PHILIPSBURG – Timing is everything.

Chris Brown was back in Philipsburg with his girlfriend Saturday night, visiting friends and family in preparation for a birthday party the next day. The mood was light and people were having fun.

Then they heard an explosion and the sound of fire alarms going off.

That’s how Brown’s involvement in Saturday night’s house fire in Philipsburg began. The blaze, eventually extinguished by the Philipsburg Volunteer Fire Department, consumed a work shop at the residence of Joe Johnson who lives in the old Granite County High School building on a hill in the northwestern part of town.

Brown and his family were in the right place at the right time.

“We heard fire alarms going off and we joked that we should go fire truck chasing,” recalled Brown. “My uncle lives up there near the cemetery and someone stepped outside and said they could smell smoke.
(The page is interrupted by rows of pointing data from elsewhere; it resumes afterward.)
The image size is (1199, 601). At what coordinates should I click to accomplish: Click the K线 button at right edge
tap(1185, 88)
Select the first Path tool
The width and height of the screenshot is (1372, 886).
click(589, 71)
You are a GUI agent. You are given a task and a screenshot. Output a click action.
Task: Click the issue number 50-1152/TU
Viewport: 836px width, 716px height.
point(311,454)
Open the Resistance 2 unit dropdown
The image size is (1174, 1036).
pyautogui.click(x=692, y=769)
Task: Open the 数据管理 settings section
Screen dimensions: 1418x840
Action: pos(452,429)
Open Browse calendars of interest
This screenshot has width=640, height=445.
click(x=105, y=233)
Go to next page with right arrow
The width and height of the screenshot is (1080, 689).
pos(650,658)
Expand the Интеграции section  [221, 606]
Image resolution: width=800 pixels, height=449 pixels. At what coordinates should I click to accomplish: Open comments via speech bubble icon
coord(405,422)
We jumped in my pick up and were going to go see what was on fire.”

Brown along with cousins Gage, Colin and friend David started toward the flames just to see what was going on. As they approached the incident, they heard a lady yelling “Help!” and trying to get into what was the original entrance to the school – a pair of glass double doors that Johnson had chained shut.

“I parked and we ran up,” continued Brown. “She said, ‘Joe is inside and he’s deaf. He can’t hear and he’s in a wheel chair and we can’t get him out.’ We knew the other side of the building was in flames so we couldn’t get in that way. I took it upon myself to kick in the glass.” Brown and his cousin Gage kicked in the glass door on the right, crawling inside. As they entered, they had to move a piano that was set against the inner set of doors to gain entry into the living area. The fire had already started filling the house with smoke, it’s bottom layer hanging about six feet from the floor and steadily descending.

“We found Joe in the foyer and were trying to get him out,” said Brown. “He was confused. He wanted to know what was on fire. The whole side of his house was on fire and we told him have to get out, but he kept wanting to go see what was on fire. He didn’t want to leave until he knew what was going on.”

Johnson, still disturbed by Saturday’s fire, declined to comment.

According to Brown, after several minutes of trying to get him to leave, the quartet got him to the stairs and helped him toward the exit.

“It was really unbelievable,” Brown said, describing the fire and explosions going on while he was in the house. “(The explosions) were sending a shock wave through the building. It was playing with your eardrums. When things would blow up you could feel the air pressure change and the force hitting your body.”

Johnson was able to walk down the steps and Brown’s companions carried his wheel chair. Upon reaching the broken glass door, Brown saw that the chain securing them had a U-clamp screw on it. He quickly undid the restraint and the group exited to safety.

The fire, which started just after 9 p.m., consumed the workshop located just 10 feet east of the main building. The only apparent structural damage to the Johnson’s home (the old Granite County High School) were a few broken windows and where the flames had burnt the southeast portico that Johnson regularly used to enter and exit the building. It is estimated that there is likely some smoke damage to the interior of the building as well.

The Philipsburg Volunteer Fire Department arrived on scene within minutes of the call, as their crew was at the station for their annual Firemen’s Feed Fundraiser. They worked on the blaze until early Sunday morning and returned after daylight to add more water to a few smoldering areas.